07-別れと出会いⅠ
視点がコロコロ変わります。
読みにくかったらごめんなさい…。
ザックが発ってから2日目の朝、レイアがついに高熱を出して倒れた。
ラルスは急いで村の薬師を連れてきたが、このような辺境の薬師の彼には手の施しようもなく、ただ悲しげに首を横に振るのみであり、もうレイアの命の灯が消えかけているのは誰の目にも明らかだった。
それでもラルスは薬師が気休めだろうがと置いていった解熱用の薬や水をなんとか昏倒したレイアに呑ませたり、額には常に冷たい布を乗せたりなどと、出来うる限りを母親の側に付きっきりになりながらした。
だが、レイアが目覚めるとはなかった。
夜も深まった頃、ずっと神経を尖らせながら母親の側に付き添っていたがさすがにまだ幼い身では疲労に勝てずラルスがうつらうつらしていると、フッと己の手が握られる感触がし、それにハッと目を開けた。そこには熱に侵されながらも不思議なほど穏やかな目をした母親が自分を見つめていた。
「母さんっ!!気が付きいたんだね。よかったぁ。
あっ、すぐ先生を呼んでくるから待ってて!」
もう二度と目覚めぬかもしれないと思われていた母の目覚めに瞳を潤ませながらも薬師を呼びに飛び出して行こうとすると、病人とは思えぬほど意外な強さで手を握り締められ、引き留められた。
「母さん……?」
「……ラルス、聞いて」
「でも、先生を」
「いいから、……聞きなさい」
声を出すのも精一杯であろう小さな声だったがそこには否やを許さない強い意志が宿っていた。これまでに聞いたこともないほどの強い声にラルスはそれまで座っていた椅子に腰を下ろした。それを見て小さくうなずと、レイアは瞳に哀しみを少し宿しながらもどこまでも穏やかな声で続けた。
「ラルス、ごめんね。母さんはもう一緒にはいられないみたい」
「何言っ「でも、どうか忘れないで」……」
「貴方を愛してくれている人がいることを。
決して貴方が一人ではないことを。
これから先、きっと貴方はたくさんの困難に出会うと思うの。でも、どんに暗闇に感じられても必ず光はあるわ。どうかその事を見失わないで…」
そこまで話すとレイアは大きく息をついた。それを心配そうに見つめる息子に微笑み返したが、実のところ一言話すごとにごっそりと力が抜けていくのを感じていた。もう残り少ない自身の時間を気力で繋ぎながら、何とか我が子に託すべき最期の言葉を探し泳がせた視線の先に、窓の外に浮かぶ月が映った。そしてそれはレイアの脳裏に月光を纏う少女の姿を思い浮かばせた。
――あぁそうだ、あの言葉を………
段々と力の抜けていく身体を叱咤しずっと首に掛けていた守り石を息子の手を握らせ、霞んでいく目で息子の目を見つめ、 心からの祈りを込めて言葉を紡いだ。
「この石がきっと…貴方を守って…くれるわ。
……ラルス、己が…心の命じる…ままに、……強く、…優しく、…激しく、……生きなさい……。
貴方に…天の…導きと、……大地の…加護が……あらんことを……」
「っ母さん、もう話さないで!!」
溢れる涙をそのままに、徐々に力の抜けていく母の手をその命を繋ぎ止めようとするかのようにラルスは必死握った。

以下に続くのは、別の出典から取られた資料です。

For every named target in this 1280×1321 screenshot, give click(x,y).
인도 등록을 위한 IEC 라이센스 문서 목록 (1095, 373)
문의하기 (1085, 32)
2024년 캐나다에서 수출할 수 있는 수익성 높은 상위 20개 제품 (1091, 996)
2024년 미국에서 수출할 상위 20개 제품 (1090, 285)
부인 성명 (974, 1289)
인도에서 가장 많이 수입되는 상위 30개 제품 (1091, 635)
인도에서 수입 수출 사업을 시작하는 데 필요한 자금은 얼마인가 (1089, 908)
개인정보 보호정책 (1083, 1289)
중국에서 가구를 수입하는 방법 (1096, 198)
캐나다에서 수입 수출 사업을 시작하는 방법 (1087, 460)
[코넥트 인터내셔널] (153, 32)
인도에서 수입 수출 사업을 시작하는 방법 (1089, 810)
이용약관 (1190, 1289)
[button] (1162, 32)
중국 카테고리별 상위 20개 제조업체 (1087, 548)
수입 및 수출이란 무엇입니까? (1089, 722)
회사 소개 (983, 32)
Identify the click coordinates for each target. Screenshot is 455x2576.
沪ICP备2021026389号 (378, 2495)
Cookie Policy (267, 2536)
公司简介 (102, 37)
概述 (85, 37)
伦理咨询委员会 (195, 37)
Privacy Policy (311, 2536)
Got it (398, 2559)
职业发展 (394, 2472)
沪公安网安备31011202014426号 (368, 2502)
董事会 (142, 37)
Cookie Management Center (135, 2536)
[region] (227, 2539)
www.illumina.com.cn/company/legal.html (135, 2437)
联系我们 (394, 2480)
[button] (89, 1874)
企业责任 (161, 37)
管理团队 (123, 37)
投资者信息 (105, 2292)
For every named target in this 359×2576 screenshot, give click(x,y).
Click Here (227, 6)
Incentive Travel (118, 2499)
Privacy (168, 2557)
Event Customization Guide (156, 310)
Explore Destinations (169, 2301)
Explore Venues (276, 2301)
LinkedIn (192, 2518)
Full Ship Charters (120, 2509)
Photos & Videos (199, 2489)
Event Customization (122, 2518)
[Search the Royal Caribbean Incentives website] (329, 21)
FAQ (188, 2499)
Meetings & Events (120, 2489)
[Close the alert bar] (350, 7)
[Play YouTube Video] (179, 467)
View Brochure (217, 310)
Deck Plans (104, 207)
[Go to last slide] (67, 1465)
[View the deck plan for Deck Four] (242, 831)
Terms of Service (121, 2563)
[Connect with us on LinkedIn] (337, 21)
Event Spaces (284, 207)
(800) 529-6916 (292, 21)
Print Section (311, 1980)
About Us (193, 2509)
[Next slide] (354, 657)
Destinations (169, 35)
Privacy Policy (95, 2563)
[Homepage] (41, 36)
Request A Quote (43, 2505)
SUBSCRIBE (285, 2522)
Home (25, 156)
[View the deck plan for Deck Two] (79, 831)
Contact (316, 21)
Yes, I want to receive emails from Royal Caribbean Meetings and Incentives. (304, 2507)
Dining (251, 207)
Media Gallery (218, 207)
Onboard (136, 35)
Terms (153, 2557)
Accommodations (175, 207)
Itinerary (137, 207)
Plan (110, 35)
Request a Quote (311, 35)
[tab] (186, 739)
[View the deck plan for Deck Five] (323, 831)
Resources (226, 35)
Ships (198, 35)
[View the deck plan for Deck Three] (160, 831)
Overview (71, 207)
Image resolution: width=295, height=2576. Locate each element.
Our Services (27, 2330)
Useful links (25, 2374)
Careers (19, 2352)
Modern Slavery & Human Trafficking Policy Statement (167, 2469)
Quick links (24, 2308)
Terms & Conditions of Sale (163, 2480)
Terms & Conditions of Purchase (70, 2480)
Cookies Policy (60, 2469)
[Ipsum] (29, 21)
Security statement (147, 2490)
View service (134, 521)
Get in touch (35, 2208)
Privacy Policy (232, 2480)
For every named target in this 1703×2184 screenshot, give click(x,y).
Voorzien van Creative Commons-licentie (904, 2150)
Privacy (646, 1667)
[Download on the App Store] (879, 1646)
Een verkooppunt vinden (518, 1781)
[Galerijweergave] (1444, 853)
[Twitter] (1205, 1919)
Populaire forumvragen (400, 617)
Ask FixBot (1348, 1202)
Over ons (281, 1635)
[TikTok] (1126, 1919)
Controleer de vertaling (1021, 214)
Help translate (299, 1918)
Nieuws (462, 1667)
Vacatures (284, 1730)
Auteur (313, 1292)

霞みゆく意識の中、レイアの心はそんな息子への愛しさで溢れる。
「ラル…ス、……わた…しの…愛しい…子。
………あ…いし…て……る………… ……」
「…母さん……?
母さん!母さん!!
嘘だろ…?母さん、目を開けてよ!
…………
母さん、母さん、かぁさん……!!」
優しく微笑みながら一筋の涙とともに瞳を閉じた母に、ラルスは声も枯れんばかりに母を呼びながらただただ泣いた。